[AIM OF THE EXERCISE]
Nothing should appear in the answer except the lines below from the line containing "Task: Click the pin next to Desktop" through the line containing "Open options menu", copied exactly, with pictures left out.

[RECORDS SHOWN]
----
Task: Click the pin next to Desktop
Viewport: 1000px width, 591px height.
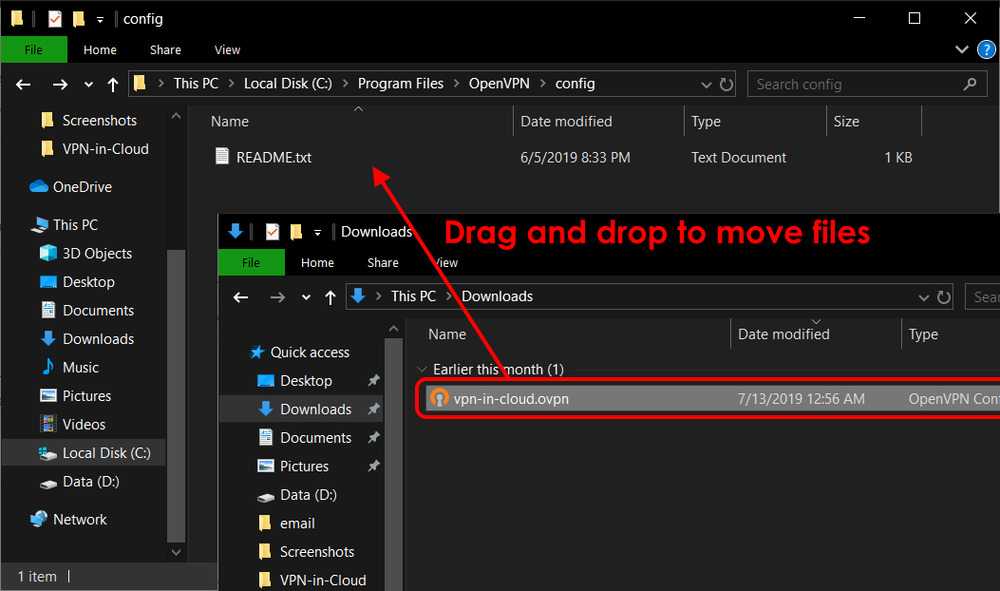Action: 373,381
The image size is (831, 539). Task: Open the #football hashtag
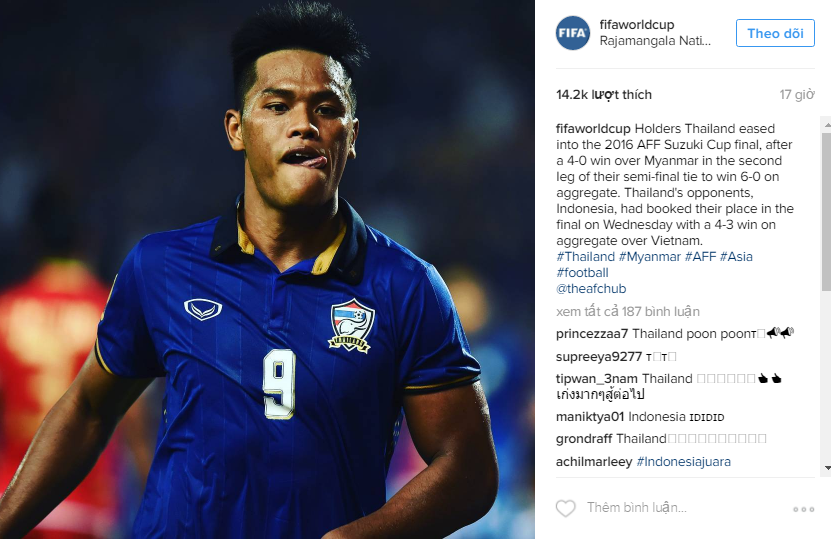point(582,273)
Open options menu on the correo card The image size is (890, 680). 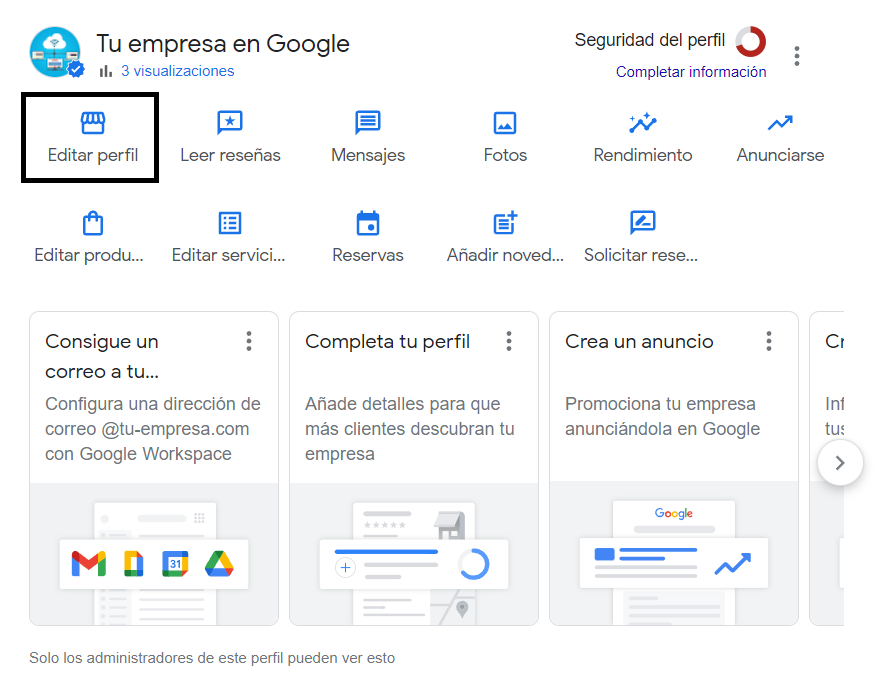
----
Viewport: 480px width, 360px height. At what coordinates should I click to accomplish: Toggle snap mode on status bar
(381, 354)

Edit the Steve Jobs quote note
----
[OUTPUT FOR THIS EXERCISE]
Task: Click the pin next to Desktop
Viewport: 1000px width, 591px height.
Action: 373,381
The image size is (831, 539). Task: Open the #football hashtag
point(582,273)
Open options menu on the correo card The image size is (890, 680). 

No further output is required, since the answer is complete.